- TASK REQUIREMENTS -
Please state how many lines of the data below contain the word "agent", offering nothing besides the number.

** DATA SECTION follows **

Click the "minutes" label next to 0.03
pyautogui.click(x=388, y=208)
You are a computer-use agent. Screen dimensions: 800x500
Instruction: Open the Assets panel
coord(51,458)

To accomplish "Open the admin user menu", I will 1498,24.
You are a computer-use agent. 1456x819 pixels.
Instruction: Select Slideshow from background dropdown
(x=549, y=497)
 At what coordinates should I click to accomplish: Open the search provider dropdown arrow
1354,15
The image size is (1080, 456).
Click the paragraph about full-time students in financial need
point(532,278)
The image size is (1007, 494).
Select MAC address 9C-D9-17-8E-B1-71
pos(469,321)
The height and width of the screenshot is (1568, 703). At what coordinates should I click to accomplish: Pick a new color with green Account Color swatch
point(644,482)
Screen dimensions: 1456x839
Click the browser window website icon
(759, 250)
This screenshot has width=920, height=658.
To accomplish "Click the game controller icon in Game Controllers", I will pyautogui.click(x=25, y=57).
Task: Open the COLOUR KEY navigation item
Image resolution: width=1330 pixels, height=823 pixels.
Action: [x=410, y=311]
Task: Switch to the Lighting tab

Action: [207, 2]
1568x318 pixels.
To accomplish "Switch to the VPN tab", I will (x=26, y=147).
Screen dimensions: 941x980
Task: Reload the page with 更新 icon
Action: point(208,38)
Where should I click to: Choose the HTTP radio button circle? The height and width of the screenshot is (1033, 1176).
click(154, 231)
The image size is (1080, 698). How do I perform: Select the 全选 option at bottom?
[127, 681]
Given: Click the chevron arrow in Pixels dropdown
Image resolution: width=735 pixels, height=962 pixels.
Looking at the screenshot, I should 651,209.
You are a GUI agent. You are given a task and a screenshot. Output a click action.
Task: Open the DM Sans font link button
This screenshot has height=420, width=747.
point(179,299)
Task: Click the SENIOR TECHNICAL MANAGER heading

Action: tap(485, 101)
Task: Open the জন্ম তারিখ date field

** End of DATA SECTION **

- EXERCISE RESULT -
3